> **Given task**
Copy the data from the line containing "Image resolution: width=273" through the end of the data, swapping "blue" for "green" and leaving everything else unchanged. Omit the pictures from your answer.

---------- Given records

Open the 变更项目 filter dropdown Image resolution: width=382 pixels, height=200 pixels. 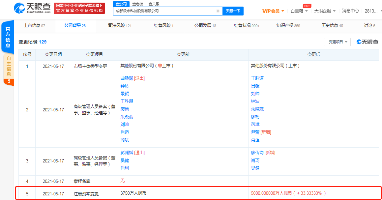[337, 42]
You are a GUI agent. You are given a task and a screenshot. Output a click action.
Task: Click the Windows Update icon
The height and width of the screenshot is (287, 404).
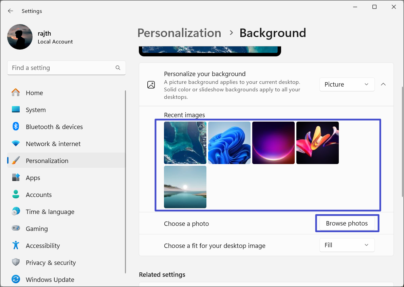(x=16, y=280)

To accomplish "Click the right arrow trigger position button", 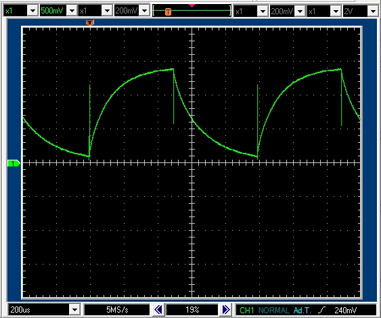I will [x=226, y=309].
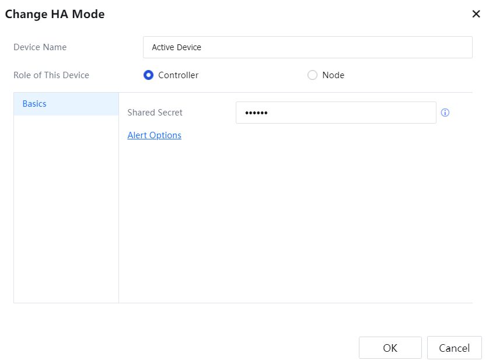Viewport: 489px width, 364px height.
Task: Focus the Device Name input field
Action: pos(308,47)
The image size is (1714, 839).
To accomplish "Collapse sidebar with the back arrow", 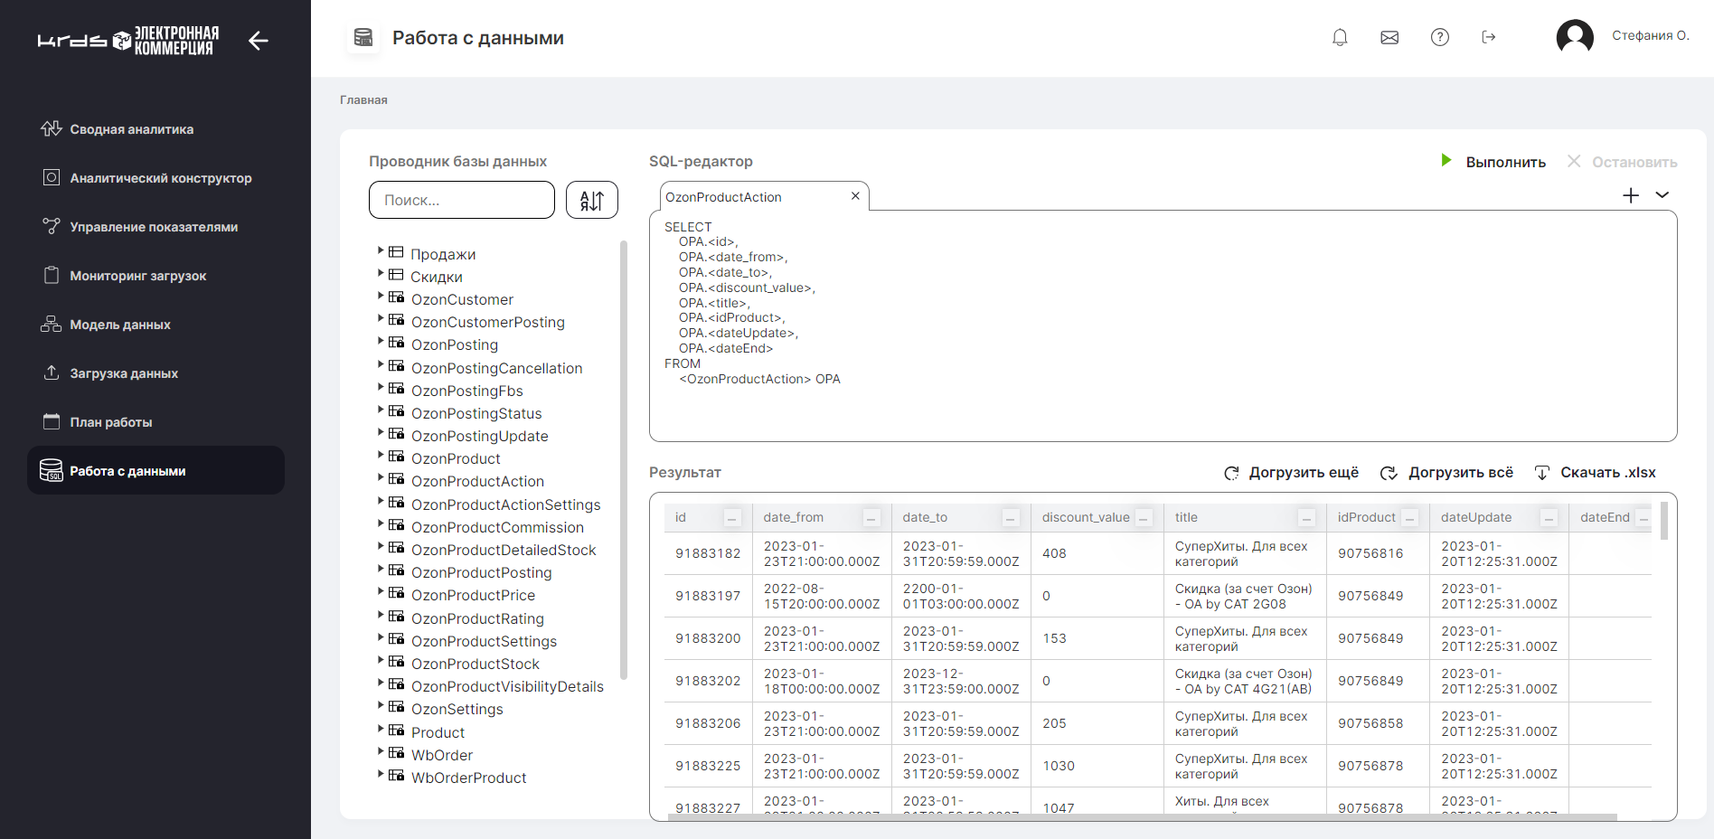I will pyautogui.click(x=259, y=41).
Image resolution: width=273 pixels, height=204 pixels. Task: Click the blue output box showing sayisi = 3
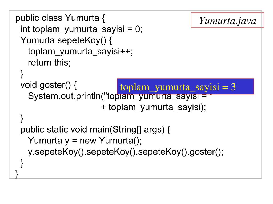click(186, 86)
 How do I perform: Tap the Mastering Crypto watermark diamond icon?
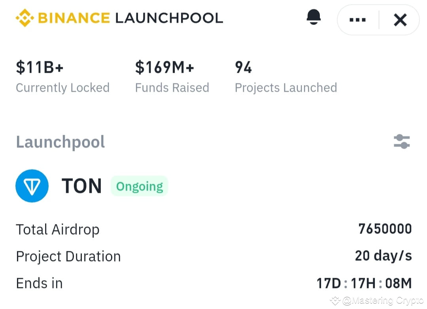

--------------------

> **Problem solution**
Image resolution: width=273 pixels, height=204 pixels. Task: Click the green output box showing sayisi = 3
click(186, 86)
 How do I perform: Tap the Mastering Crypto watermark diamond icon?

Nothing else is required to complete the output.